-- WHAT YOU WILL DO --
Transcribe each entry below exactly. Pictures do not go in the copy.

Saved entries
*** Begin section ***
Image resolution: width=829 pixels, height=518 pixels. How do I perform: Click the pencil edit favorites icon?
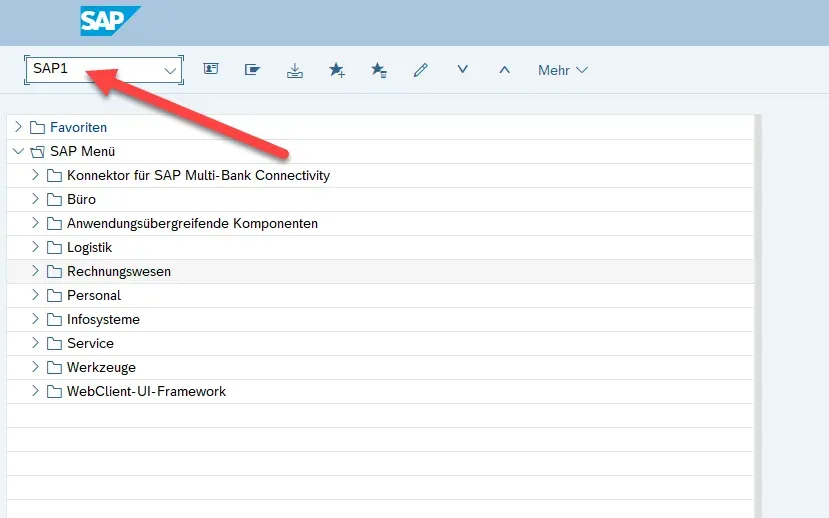point(420,70)
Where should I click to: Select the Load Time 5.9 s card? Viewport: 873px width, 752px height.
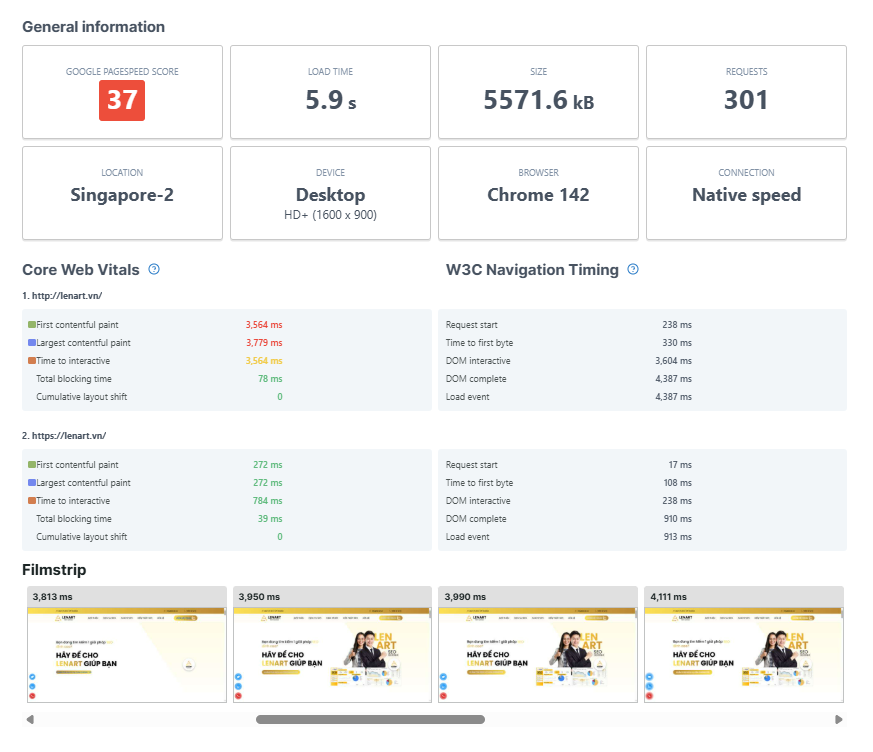(330, 92)
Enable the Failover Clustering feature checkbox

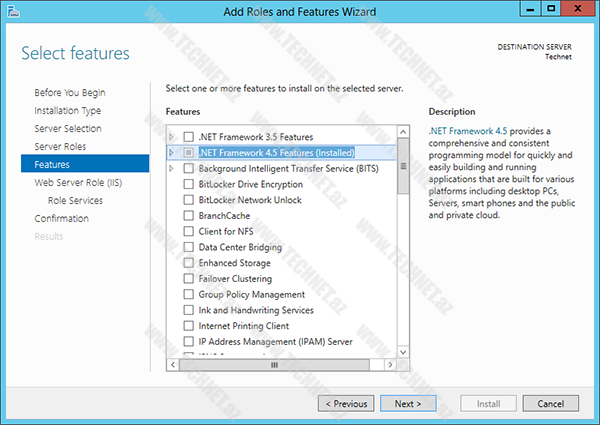[188, 279]
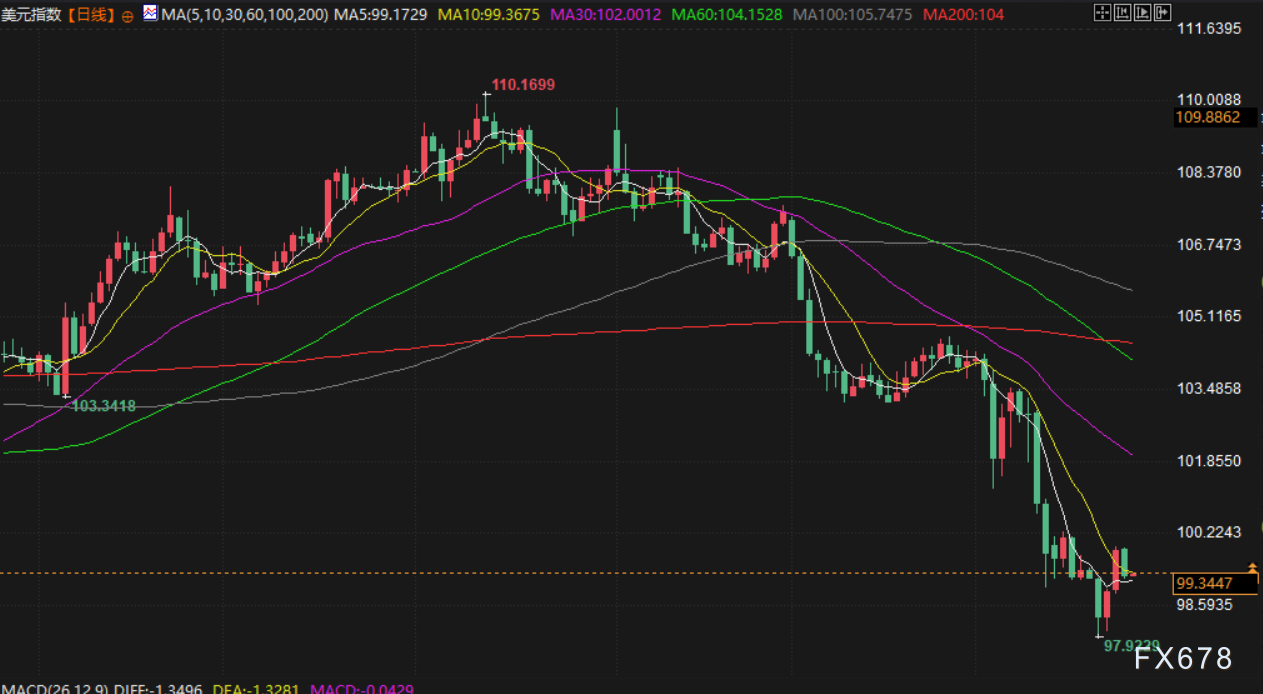Click the current price tag 99.3447
This screenshot has width=1263, height=694.
(1204, 583)
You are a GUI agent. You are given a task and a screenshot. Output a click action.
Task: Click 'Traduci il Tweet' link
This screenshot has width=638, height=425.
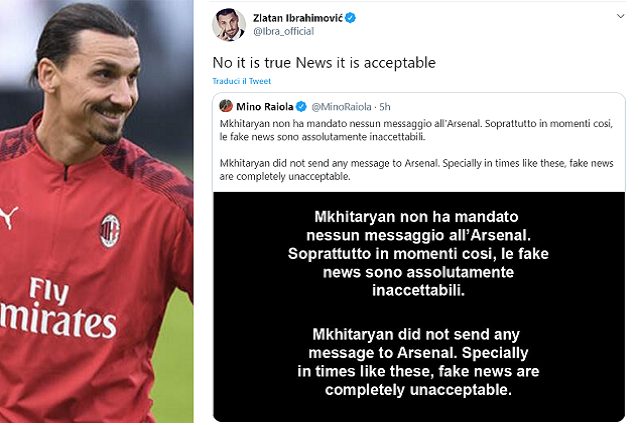[x=242, y=81]
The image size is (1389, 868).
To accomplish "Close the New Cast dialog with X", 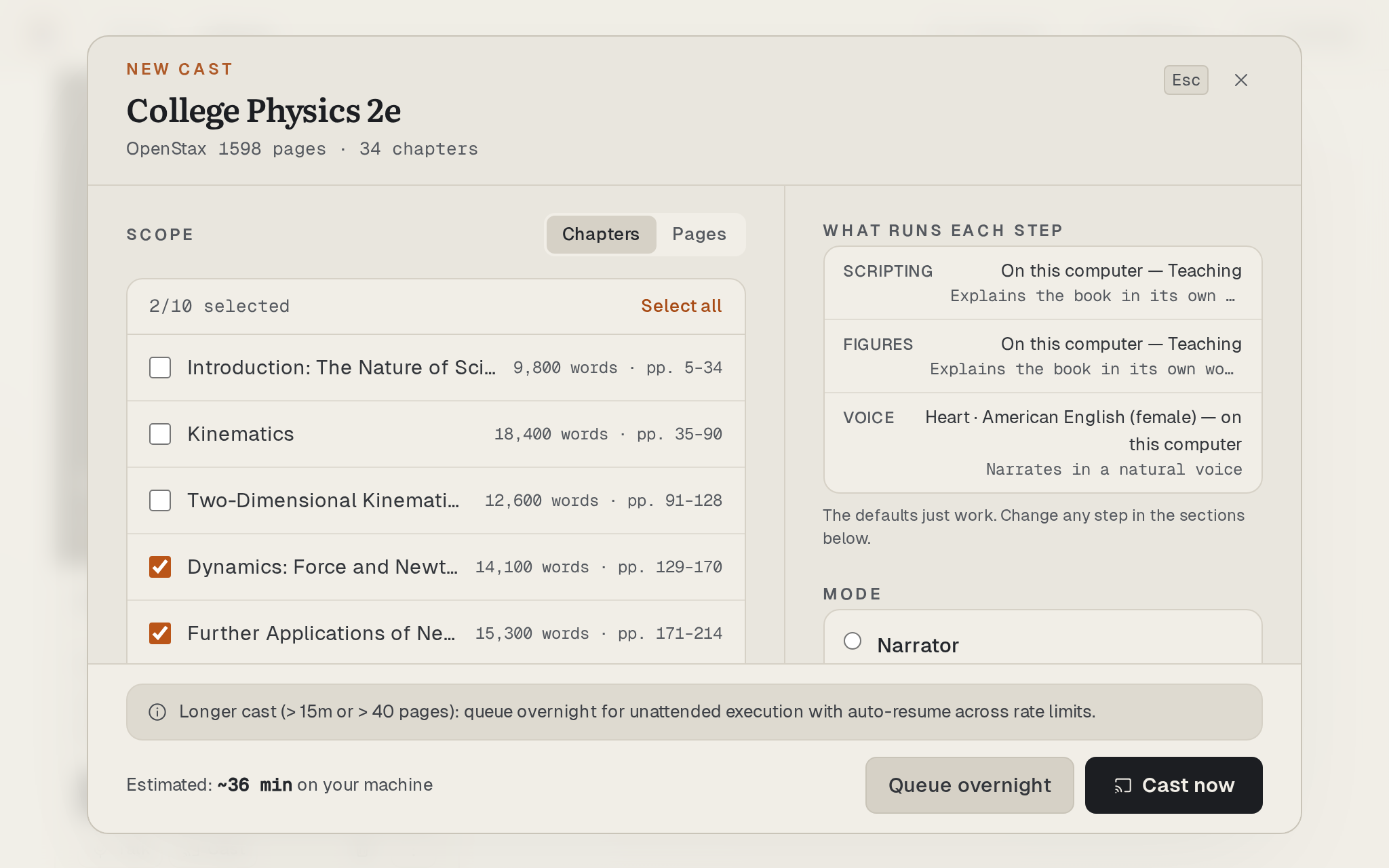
*** End section ***
-- REPLY --
Image resolution: width=829 pixels, height=518 pixels. How do I perform: Click the pencil edit favorites icon?
point(420,70)
Where should I click to: Select the Load Time 5.9 s card? Viewport: 873px width, 752px height.
(330, 92)
Enable the Failover Clustering feature checkbox

[188, 279]
Click the current price tag 99.3447
This screenshot has width=1263, height=694.
(1204, 583)
You are a GUI agent. You are given a task and a screenshot. Output a click action.
Task: Click 'Traduci il Tweet' link
This screenshot has width=638, height=425.
[x=242, y=81]
The image size is (1389, 868).
To accomplish "Close the New Cast dialog with X", 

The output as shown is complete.